# Hunting > Varminting and Small Game Hunting >  Rabbit hunting  - tips and tricks and the push-gutting method

## Kumoe

Hi Guys,

Sorry if these have been shown before, thought it might be handy to have the resources in the same place.

Push-gutting method - Video 
Brilliant method that just makes everything so much faster and cleaner. The normal method is also shown.
Watch to the end for butchering tips as well.
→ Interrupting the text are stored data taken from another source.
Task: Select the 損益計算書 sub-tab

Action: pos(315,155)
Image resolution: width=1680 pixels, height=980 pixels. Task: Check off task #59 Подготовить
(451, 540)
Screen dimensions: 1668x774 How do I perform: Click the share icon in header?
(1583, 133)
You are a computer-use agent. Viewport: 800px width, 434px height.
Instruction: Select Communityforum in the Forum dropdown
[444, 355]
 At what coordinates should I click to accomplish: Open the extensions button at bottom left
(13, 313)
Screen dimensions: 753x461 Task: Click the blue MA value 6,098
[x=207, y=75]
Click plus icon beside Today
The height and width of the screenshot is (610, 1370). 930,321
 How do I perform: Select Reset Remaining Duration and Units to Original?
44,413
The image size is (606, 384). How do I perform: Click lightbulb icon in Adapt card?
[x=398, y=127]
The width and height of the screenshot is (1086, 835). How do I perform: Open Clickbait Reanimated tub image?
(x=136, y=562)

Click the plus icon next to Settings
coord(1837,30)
Video on tips and tricks for shooting rabbits with a .22 LR - Video 
This is from a UK stand-point, but the shooting tips are relevant anywhere. This video is over 1hr - but really worthwhile. 
A good watch.


Cheers,
Scott.

----------


## Kumoe

This method in picture form:

Link for animation

----------


## big_foot

Good tips alright, haha that fulla would be good at reading bedtime stories :Oh Noes:

----------


## JayColli

I really wish I knew how to do this while I was living in Cromwell... Would have saved me heaps of time!

----------


## veitnamcam

the few times i have tried it the guts pops out anywhere but the Arse :Grin:

----------


## smidey

must have "big arsed" rabbits in england huh? i'll give that a go next time. as for the skinning i have been doing it that way, so easy.

----------


## kiwi39

I've tried it too... The guts usually end up between skin and thigh. Cant get it to work either. I've just gone old school now and do them with a knife. Just as quick once you do a few


Tim

----------


## Kumoe

The trick is that you need to get your shoulders over your knee. It is not about strength, just pressure from your hands, giving the guts only one way to go. 

Sent from my HTC One X using Tapatalk

----------


## smidey

from watching the vid i don't think the guts are coming out the arse, just the skin bursting near that area. 

Doesn't matter where it comes out i don't think and your skinning it anyway, as long as it's out and clean then all good i think.

----------


## Gerbs

I use that push-gut method.
Took me a couple of bunnies to get the hang of it, now everyone I shoot with watches in awe as I wiggle, flop, then pop the bunnies bits out its ass....

Very clean and then 20seconds to skin it - one bunny for the pot! NEXT!

----------


## kiwi39

> The trick is that you need to get your shoulders over your knee. It is not about strength, just pressure from your hands, giving the guts only one way to go. 
> 
> Sent from my HTC One X using Tapatalk


I got the pressure thing .. but I just dont understand how to make the guts come out between the legs instead of splurgingup between the skin and upper back leg ..

----------


## veitnamcam

> I got the pressure thing .. but I just dont understand how to make the guts come out between the legs instead of splurgingup between the skin and upper back leg ..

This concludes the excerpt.